There are now only 5 stocks with YTD gains within Top40: SOL 26%, AGL, 25%, BIL 23%, MND 11%, INL 5%
— Andrew Todd (@andrewbtodd) October 10, 2018
Portfolio construction is way more than just deciding which stocks to buy or sell. It's also valuations, about asset classes and position sizes.
The first question is how much of my portfolio should be passive, how much active (your own DIY investing or an active manager) and how much for trading? I always state that passive should be a minimum of 50%, this protects us from the follies of trying to beat the market either ourselves or with a supposed expert. The more we put towards passive the more certainty that we will at least match market return. Now sure we want to get rich quickly so we want to beat the market, trounce it. But the truth is that this is hard with the professional active industry seeing only some 15% of active managers beating our market.
Once we know how much (if any) we're putting into active we need to decide how this will work?
Then we need to start deciding what shares we want to own. This process is slow, not only in the selection, but then also in the waiting for the prices that we want to buy at.
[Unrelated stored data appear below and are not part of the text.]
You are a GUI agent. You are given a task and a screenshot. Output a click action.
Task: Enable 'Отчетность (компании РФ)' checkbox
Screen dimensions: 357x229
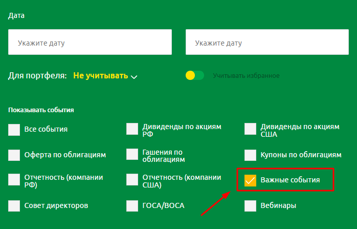click(14, 180)
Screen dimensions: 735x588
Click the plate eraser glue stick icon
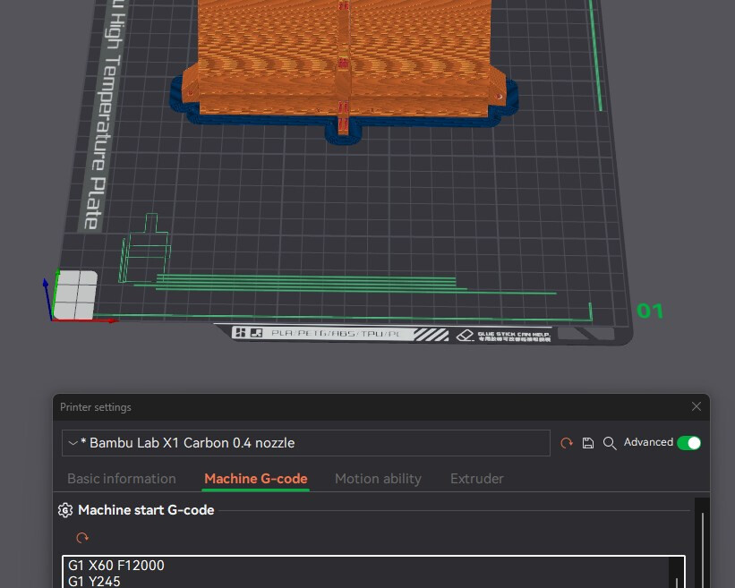[465, 336]
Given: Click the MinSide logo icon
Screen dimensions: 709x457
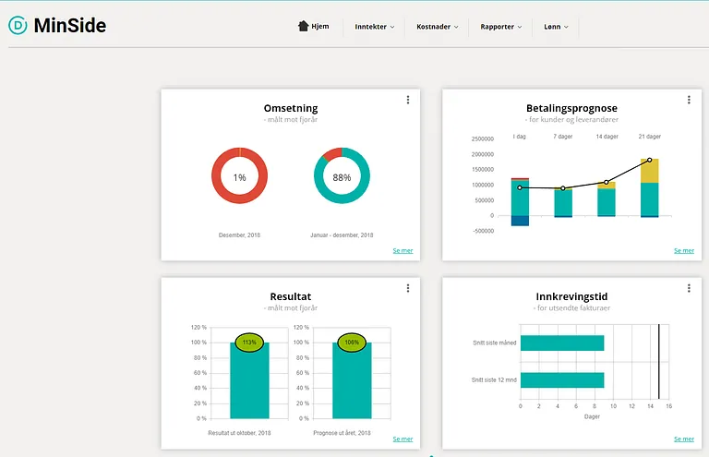Looking at the screenshot, I should click(x=18, y=25).
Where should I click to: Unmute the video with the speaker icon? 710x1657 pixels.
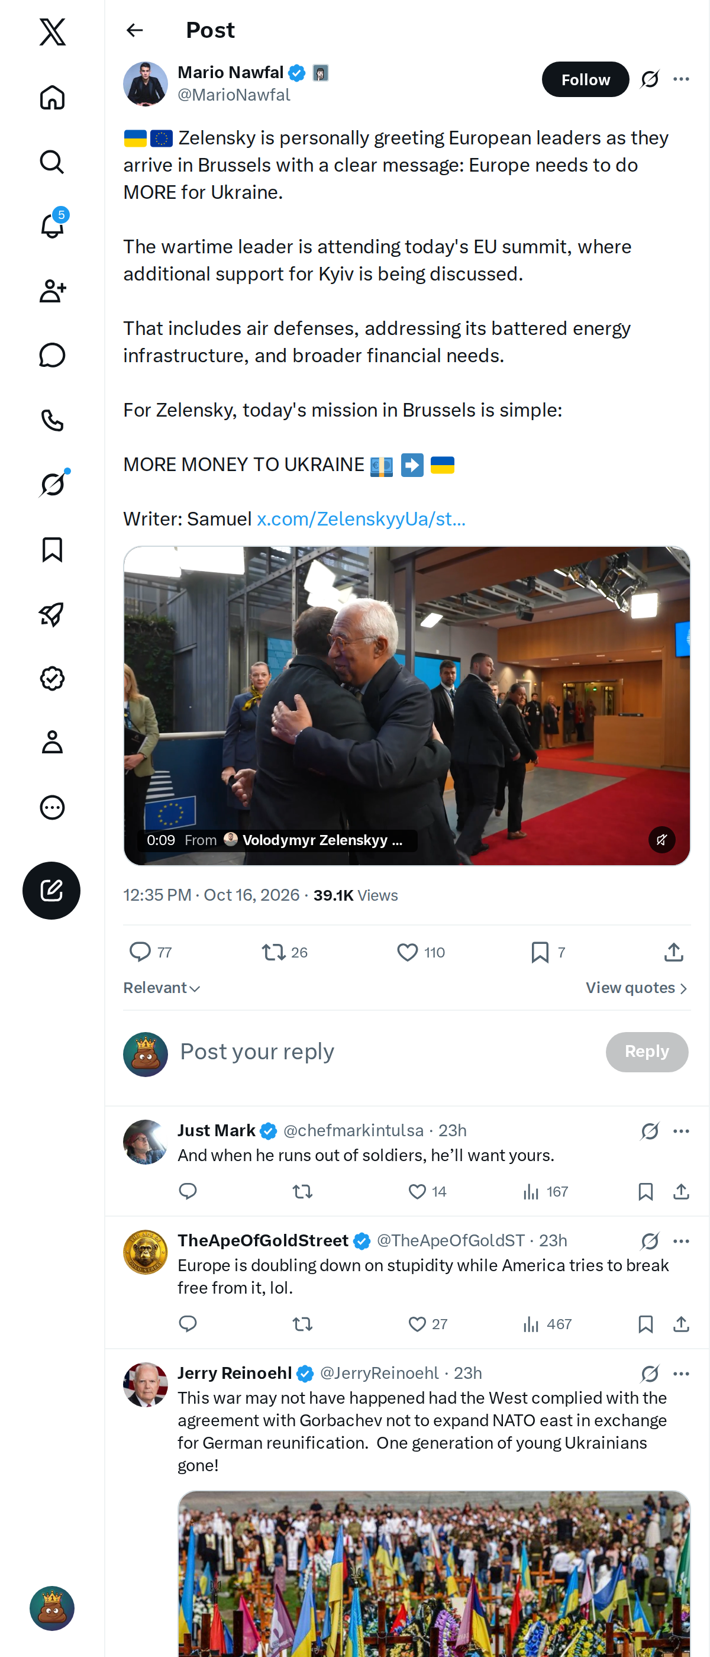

What is also very important here is how much of the share we should be buying. Any share needs to have a chunky enough size to be material but not so large that it could be catastrophic. I hold 10-12 individual shares within the 40% of my portfolio that is set side for my own active management making each share around 4% of the overall portfolio. With growth some shares may in time become more chunky and then I stop buying and in time may even have to sell down the position to avoid being over exposed.
I also need to monitor what's in my passive investments. For example Naspers (JSE code: NPN) is very large in Top40 ETF (except the equal weight ETF from CoreShares) so adding some active Naspers makes you likely over exposed to the stock.
But there is another issue, position sizes so small as to be meaningless. I often see a stock sitting at under 1% of a portfolio. Now even if this stock doubles in value it'll only add 1% to the overall portfolio.
Yet it is taking as much effort to select, research, read results, valuing and transact as a full size position. So same work but for less reward.
These small positions are sometimes dogs that have collapsed and investor is unwilling to sell in the misguided belief that one day it will return to its glory (spoiler alert - it won't, Sell the dogs).
But at other times they because of a lack of conviction. You want to own the stock, it seems hot and everybody is talking about it and you're afraid of missing out but you're also afraid of the risks. So you take a small insignificant stake to serve both fears. But investing is about conviction. Either like a stock and give it full weighting or don't buy it. No half measures.
Another potential reason for the small fry is legacy. Every portfolio starts small and when starting out we often buy stocks that in years to come we'll look back and wonder why we ever bought them. Yet there they sit, small and insignificant.
In all cases small fry must be dealt with. Either increase the position to a meaningful size (waiting for the right valuations) or sell it. Don't keep a stock that has no significance in your portfolio.